Waking up your spouse

by All for show 28 Replies latest jw friends

  • All for show
    All for show

    I am aware this has to be done quite carefully, but how? While many may complain and see the hypocrisy within the KH's, maybe even with the GB, how does one bring up doctrine issues? I surely can not tell my husband to "go look what jwfacts.com says". So, how have any of you done it?

    I have been pondering things with my husband, 1914 for example. He is open to discussion but I don't want to cross that precious line and then he stops listening to me and becomes defensive. I have been fed all these 'biblical truths' I have no way of knowing anything on my own. I guess now I see I have been a lazy witness. It just seems it would be a 'he said she said' of biblical researcher opinions/interpretations.

  • wannabefree
    wannabefree

    I haven't been able to do it ... it doesn't work for all.

    have a look at this recent post on jwsurvey, perhaps you will find some things useful

    http://jwsurvey.org/cedars-blog/comparing-cults-the-most-effective-way-to-wake-up-a-loved-one

  • sir82
    sir82

    In general, arguing doctrine doesn't work well. Defensive shields go up immediately.

    Try pointing out the lack of love, then read John 13:35, then "what I see doesn't seem to match up to this".

  • bohm
    bohm

    Afs: never discuss doctrinial issues before he is ready. The best resource i know is Steven Hassans book releasing the bonds. How has he reacted to your doubts?

  • Phizzy
    Phizzy

    My advice, for what it's worth, is to sak questions and find the things that disturb him.
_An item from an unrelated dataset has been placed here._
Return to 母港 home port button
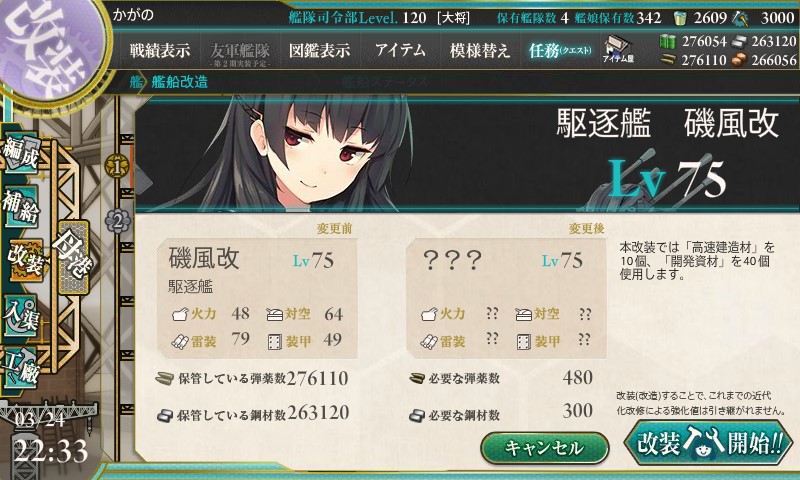This screenshot has width=800, height=480. [x=74, y=256]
Every person is different, and a startling revelation to one is a "so what" to another.

    But dig deep enough with any J.W and you will find something they don't like, or find strange, or whatever.

    Then offer to research that for him, " Yes, that troubles me too, I'll have to see what I can find out", copy and print the relevant material from JW Facts.Com or wherever, and then say "Hey ! look what I found for you honey, you were right!".

  • bohm
    bohm

    how 'in' do you think he is? How might he react to a question like: i sometimes wonder why they say we should never read others litterature but others should read ours. Have you ever thought about that?

  • jgnat
    jgnat

    I followed Hassan's techniques to speak to my natural man and he is himself most of the time. He hasn't been to any meeting in over a year, and it was sporadic at best for the past three years. The approach you take all depends on what is important to him. So your first research job is not the bible but your partner! What are his hobbies, interests, dreams, talents, favourite memories?
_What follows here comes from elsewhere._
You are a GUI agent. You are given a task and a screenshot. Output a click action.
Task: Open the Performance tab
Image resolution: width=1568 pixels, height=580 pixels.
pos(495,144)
    When I talk to my husband about a controversial topic, I preface it with, "Honey, you always...", or "I like how you...", or "Put yourself in their shoes for a moment..." Anything to elicit empathy, to think for himself.

    Since doctrine is something that Witnesses claim to care about, almost any doctrinal subject will bring up their cultic defences. Deflect all that by being real.
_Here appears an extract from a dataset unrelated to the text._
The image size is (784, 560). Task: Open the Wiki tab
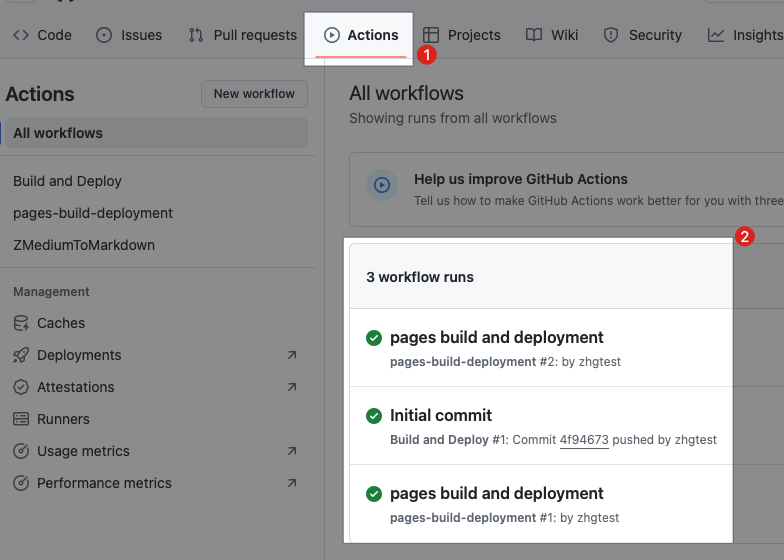552,35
    There is no guaranteed way to "out" a partner. They have free will, after all. There can be more peace in the marriage if you declare "truce" and allow him to believe whatever he wants. This also holds true if he decides to exit! There's something very powerful about honoring people's choices.

  • DesirousOfChange
    DesirousOfChange

    Phizzy: My advice, for what it's worth, is to ask questions and find the things that disturb him.

    Phizzy is right!

    There are many of things that just don't add up within the JW World, but we close them off -- we refuse to think about those things.

    Your hubby is the "spiritual head". I see nothing wrong with you asking him to explain a few convoluted issues to help you understand them.

    Pick out issues or especially "local" things that disturb him too.

    The Pandora's box for us was the realization that Holy Spirit could not be involved in the decisions that were going on within the bOrganization at every level. Adulterers appointed as Elders. WTS as member of UN. Ridiculous changes in Blood Policy. And then........[drum roll]......the Overlapping Generation...........[TAHDAH!]. You have GOT to be kidding!!

    Doc

  • All for show
    All for show

    I'll have to dig after our next meeting. I know we do not believe the Holy Spirit does any appointing, nor do we really believe in these blessings or 'modern day miracles' we hear during our meetings. Or as we like to call them, personal testimony hour. He can not stand the weakness and unloving way the elders are, the hypocrisy, and callousness to the 'lowly' ones. To sum it up, he can not stand how they talk about how loving, united, we are compared to others, when he feels we are the most UNloving group. He isnt affected by people's personal opinions in regards to his choices or views, and maintains his only concern is that of Jehovahs approval. Primarily, it's a social issues he has.

  • jgnat
    jgnat

    What do you think of private prayer and study time, you and him and the bible? He cares about Jehovah's approval, let him build a personal set of beliefs that he can really stand for. He will drift farther and farther from the WTS's doctrines the more he thinks and studies for himself.

    At some point he may just say "enough".